**What needs to be done:** Return, from the material below, each line in which the word "will" is present.

**Records for this exercise:**
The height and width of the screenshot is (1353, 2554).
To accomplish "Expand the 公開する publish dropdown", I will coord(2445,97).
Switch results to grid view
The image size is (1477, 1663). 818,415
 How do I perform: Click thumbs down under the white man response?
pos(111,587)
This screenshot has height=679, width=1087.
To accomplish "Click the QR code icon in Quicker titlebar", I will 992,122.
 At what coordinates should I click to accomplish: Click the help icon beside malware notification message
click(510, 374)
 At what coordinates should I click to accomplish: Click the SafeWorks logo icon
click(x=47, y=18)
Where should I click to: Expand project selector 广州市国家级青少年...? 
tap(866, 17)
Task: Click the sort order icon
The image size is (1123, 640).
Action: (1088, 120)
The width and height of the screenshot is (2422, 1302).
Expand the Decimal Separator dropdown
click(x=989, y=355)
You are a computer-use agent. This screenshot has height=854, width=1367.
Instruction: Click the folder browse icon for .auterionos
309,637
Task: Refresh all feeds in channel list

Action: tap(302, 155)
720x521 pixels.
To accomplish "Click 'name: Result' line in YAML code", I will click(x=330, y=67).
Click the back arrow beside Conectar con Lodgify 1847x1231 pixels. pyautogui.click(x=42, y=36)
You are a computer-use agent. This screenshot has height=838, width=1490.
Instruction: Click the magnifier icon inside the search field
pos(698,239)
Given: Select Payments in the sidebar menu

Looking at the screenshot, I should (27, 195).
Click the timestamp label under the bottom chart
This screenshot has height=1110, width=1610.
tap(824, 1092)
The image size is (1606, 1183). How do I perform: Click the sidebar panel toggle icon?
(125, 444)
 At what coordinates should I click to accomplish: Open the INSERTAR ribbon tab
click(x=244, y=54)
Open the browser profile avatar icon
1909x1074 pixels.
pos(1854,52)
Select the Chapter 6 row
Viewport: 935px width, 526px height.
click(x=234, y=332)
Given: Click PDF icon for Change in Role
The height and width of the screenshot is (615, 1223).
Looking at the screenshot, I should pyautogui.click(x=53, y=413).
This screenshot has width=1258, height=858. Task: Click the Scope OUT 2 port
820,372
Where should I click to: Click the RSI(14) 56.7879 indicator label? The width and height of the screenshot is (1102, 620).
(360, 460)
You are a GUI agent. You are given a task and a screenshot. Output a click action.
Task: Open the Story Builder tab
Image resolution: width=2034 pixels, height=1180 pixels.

**Result of this exercise:**
To accomplish "Expand the 公開する publish dropdown", I will coord(2445,97).
To accomplish "Click the QR code icon in Quicker titlebar", I will 992,122.
To accomplish "Click 'name: Result' line in YAML code", I will click(x=330, y=67).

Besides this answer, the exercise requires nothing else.